A growing body of research suggests hospital mergers in the same market area can increase health care costs, said Leemore Dafny, a professor at Northwestern University specializing in health care system consolidation.

But few studies have focused on the effect of hospital mergers between two systems in different markets, as was the case when Denver-based University of Colorado Health leased Memorial Hospital Systems. One recent study found that such hospital mergers can allow the new, bigger hospital system to gain more leverage in negotiations with insurance companies.

The prices that insurance companies paid to those expanding hospital systems rose 10 to 20 percent just one to two years after the merger, said Matthew Lewis, an associate professor at Clemson University, who spearheaded the research alongside an Alabama University professor.
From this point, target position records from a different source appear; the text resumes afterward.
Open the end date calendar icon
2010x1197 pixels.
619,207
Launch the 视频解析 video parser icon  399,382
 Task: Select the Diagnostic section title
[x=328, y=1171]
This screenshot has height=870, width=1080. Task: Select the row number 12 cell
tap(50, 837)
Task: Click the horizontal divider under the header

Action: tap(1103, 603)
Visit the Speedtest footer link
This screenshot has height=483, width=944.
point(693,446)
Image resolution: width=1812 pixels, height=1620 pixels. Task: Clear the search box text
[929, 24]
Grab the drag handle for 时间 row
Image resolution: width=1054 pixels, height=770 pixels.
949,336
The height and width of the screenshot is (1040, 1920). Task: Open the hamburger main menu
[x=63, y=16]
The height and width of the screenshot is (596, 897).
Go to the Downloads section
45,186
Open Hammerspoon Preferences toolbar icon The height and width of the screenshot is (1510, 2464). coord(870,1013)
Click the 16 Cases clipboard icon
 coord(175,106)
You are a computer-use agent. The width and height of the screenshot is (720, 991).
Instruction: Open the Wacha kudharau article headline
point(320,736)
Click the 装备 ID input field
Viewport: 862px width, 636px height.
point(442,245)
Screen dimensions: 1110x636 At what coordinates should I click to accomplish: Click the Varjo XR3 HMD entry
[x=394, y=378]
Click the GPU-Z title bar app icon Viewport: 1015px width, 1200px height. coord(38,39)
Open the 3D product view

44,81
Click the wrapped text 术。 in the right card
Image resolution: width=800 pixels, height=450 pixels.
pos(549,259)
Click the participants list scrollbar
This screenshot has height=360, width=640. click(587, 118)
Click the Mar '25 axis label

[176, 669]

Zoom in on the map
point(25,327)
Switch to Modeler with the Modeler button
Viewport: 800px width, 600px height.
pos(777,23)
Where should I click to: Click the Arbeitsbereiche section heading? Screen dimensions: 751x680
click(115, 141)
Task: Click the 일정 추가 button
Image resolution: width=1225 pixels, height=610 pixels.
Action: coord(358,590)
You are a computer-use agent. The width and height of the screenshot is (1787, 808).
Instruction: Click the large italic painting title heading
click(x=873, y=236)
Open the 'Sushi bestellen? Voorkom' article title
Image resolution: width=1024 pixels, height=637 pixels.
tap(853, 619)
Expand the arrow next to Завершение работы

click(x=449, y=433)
There are lingering concerns over the lease deal.

A lawsuit regarding employee pension accounts with the Colorado Public Employees' Retirement Association, or PERA, is unresolved. PERA initially demanded nearly $250 million for the city to buy out pension plans for Memorial employees. The city says it owes nothing.

University of Colorado Health has placed $185 million in an escrow account to cover any settlements from the lawsuits - a payment made as part of the original lease agreement.

Schroffel said University is focusing on a new five-year strategy, one that could include more capital investment in Memorial Health System, he said.

"It takes time to build programs," Schroffel said. "That's what we're doing now."